Search papers, labs, and topics across Lattice.
This paper introduces an end-to-end reinforcement learning controller for point-to-point navigation of spherical robots, addressing the mismatch issues of traditional hierarchical planning and tracking methods. The controller uses proprioceptive information as input and directly outputs motor commands, incorporating a long history encoder, tailored reward functions, and curriculum learning to handle the unique dynamics of spherical robots. Experimental results demonstrate high efficiency, stability, and adaptability in both simulation (88.87% success rate) and real-world scenarios, achieved through a MC-CMA-ES-based system identification method for sim-to-real transfer.
Forget hierarchical planners – RL can directly control spherical robots for efficient point-to-point navigation, even transferring learned policies from simulation to the real world.

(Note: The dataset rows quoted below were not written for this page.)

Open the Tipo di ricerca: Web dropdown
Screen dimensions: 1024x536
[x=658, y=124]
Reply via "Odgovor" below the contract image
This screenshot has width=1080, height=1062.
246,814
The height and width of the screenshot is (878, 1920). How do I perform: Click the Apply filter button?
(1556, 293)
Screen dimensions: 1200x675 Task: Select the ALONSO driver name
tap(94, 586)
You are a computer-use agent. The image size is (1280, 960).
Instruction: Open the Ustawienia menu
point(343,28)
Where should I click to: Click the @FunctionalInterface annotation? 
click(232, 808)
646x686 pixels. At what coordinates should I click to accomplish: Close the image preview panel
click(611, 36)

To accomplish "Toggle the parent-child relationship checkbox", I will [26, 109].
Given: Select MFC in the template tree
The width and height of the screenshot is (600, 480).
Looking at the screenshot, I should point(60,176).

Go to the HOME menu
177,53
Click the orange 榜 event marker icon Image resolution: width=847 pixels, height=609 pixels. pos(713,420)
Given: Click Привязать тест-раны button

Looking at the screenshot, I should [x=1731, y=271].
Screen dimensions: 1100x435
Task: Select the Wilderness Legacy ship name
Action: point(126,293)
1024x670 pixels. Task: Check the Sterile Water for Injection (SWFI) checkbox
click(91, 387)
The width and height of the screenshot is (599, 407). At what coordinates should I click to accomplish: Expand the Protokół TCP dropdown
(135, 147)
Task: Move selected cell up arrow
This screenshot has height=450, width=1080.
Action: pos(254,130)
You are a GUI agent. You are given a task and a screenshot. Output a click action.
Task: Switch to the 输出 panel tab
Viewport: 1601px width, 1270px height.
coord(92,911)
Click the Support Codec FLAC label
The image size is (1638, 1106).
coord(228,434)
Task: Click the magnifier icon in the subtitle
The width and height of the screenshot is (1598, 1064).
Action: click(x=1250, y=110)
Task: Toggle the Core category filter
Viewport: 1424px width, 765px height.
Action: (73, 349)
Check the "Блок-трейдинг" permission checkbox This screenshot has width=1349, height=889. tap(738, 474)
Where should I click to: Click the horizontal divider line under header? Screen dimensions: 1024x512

Point-to-point navigation is an important ability for spherical robots. Traditional methods usually use a planner and a tracker for short-range target control. However, this hierarchical method suffers from a mismatch issue. In this work, we propose an end-to-end controller based on reinforcement learning. The proposed approach is designed for waypoint tracking after a path has been planned. Taking proprioceptive information such as the robot’s position and orientation as input, our controller directly outputs motor commands to control the spherical robot. To adapt to the unique characteristics of a spherical robot, we have designed various reward functions, a long history encoder, and curriculum learning. We demonstrate that our policy can execute point-to-point tasks with high efficiency stability and adaptability to uncertain environments, achieving a success rate of 88.87% in simulation. To transfer the policy trained in simulation to the real world, we developed a MC-CMA-ES method for system identification to accurately model the simulator’s parameters. This process significantly narrows the gap between simulation and reality, enabling our policy to achieve high stability and efficiency in real-world scenarios.